Mit dem passenden Getränk und einen Kartenspiel konnten wir so genüßlich den Abend verbringen.



Und wir waren nicht die Einzigen : Der Strandabschnitt hinter der Kaimauer war "Partyhotspot" der einheimischen Teenies , welche einigen von uns den Nachtschlaf raubten.
Das Meer war aufgewühlt vor munteren "Nachtschnorchlern" welche mit Bauleuchten auf der Stirn vermutlich nach Krebsen suchten.
Doch auch das beste Abendprogramm muss ein Ende nehmen, denn die nächsten Ziele stehen an.


Die etwa 1h entfernten heißen Quellen sind für heute unser erstes Ziel.
Es reicht uns nicht, das einigen von uns, der Schweiß von der Stirn verdunstet, NEIN wir mögen temperiertes Warmwasser auf unserer Haut.








Als schwefelhaltig und heilend werden die beschriebenen "Holy Springs" beschrieben und dies kommt nach den ersten Sonnenbränden, Schürfwunden und auch alltäglich bestehenden Beschwerden keine Minute zu spät.

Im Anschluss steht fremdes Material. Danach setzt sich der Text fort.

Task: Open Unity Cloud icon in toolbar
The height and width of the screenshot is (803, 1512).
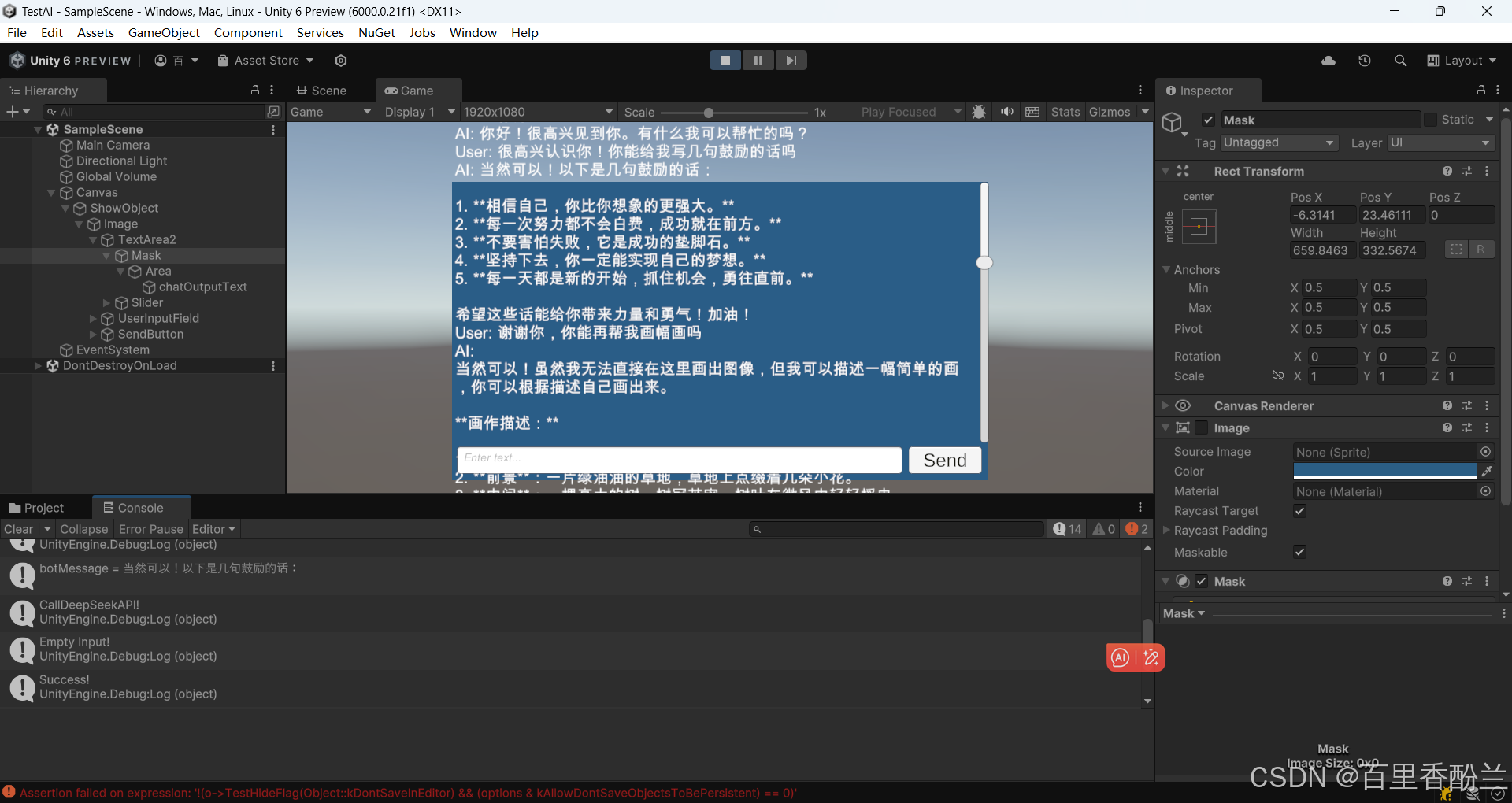Action: (1329, 61)
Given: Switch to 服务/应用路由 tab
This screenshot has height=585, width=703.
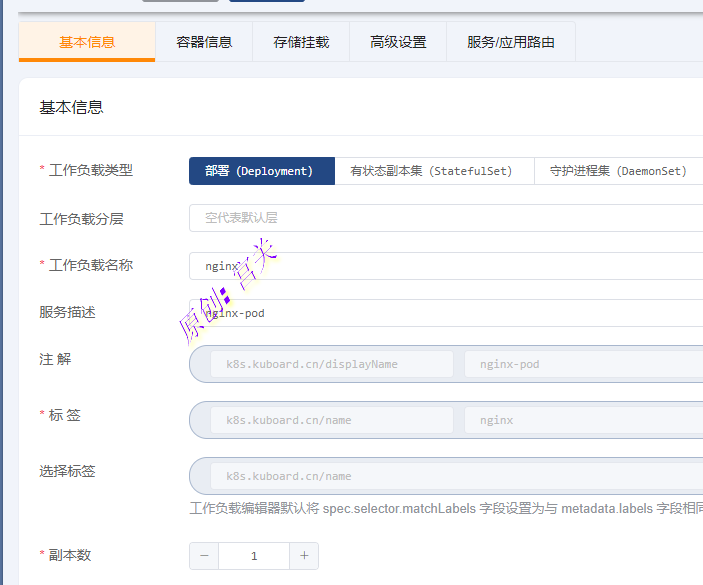Looking at the screenshot, I should point(511,42).
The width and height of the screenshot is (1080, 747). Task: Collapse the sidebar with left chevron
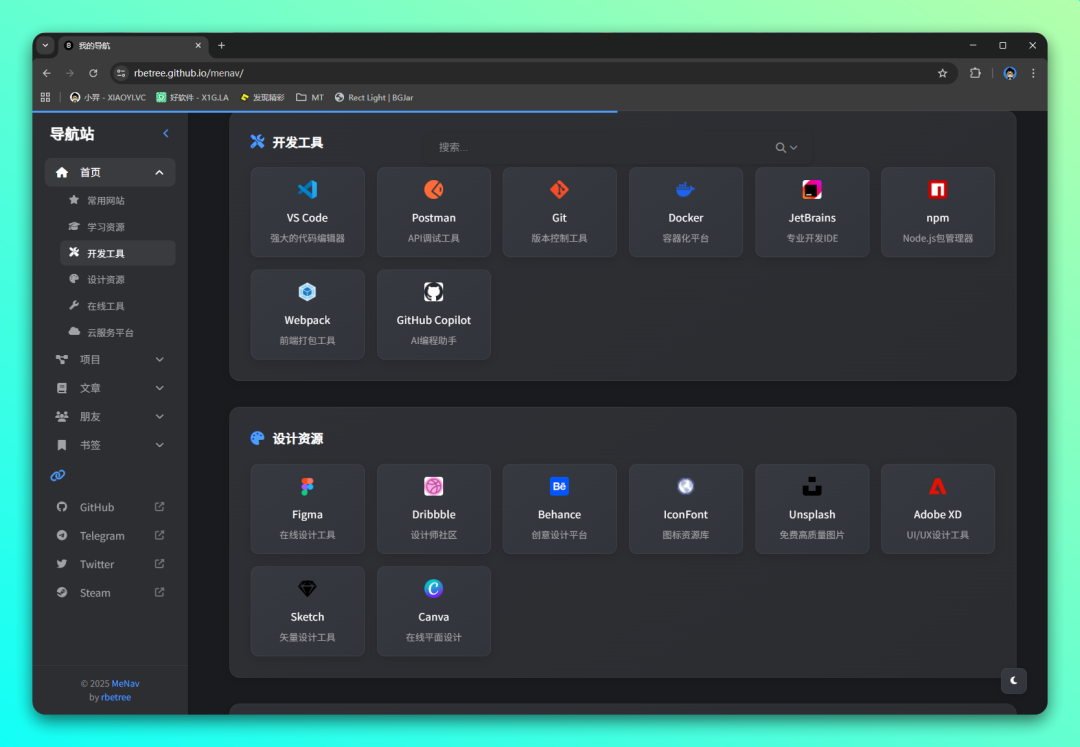point(166,134)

Das der Weg zu den Quellen von Touristenbussen und lästigen Händlern gesäumt ist, trübt die Stimmung zuerst.
Diese Unbequemlichkeit ist zwar zu einem Teil mit unserer, doch recht späten, Ankunft begründbar, fällt am Ende jedoch kaum ins Gewicht.
Die Quellanlage ist groß und überwiegend schattig, dies lindert, zusammen mit einer wohlproportionierte Verteilung der Besucher den ersten Schreck.



Weiter geht es zum Lovina - Beach.
Hier gibt es eine passende Ladung Sonne für die Haut und Fischer für die Augen.








Der ein oder andere Fang landete kurz darauf auf einem Teller.

Neben Thunfischsteak und Gemüsecurry gab es noch zahlreiche andere Gerichte, welche sich gut für einen Mittagsnack eigneten.



Doch ein Urlaub ist nichts ohne eine Abstecher in eine Bar mit dem passenden Ambiente.
Der Weg war nicht lang, doch der Abschied fiel uns schwer.
Wer kann sich schon von einer "Bierpongbar" und tolle Cocktail verabschieden??










Mit diesen und noch viel mehr Bildern im Kopf brechen wir Richtung Heimatort auf.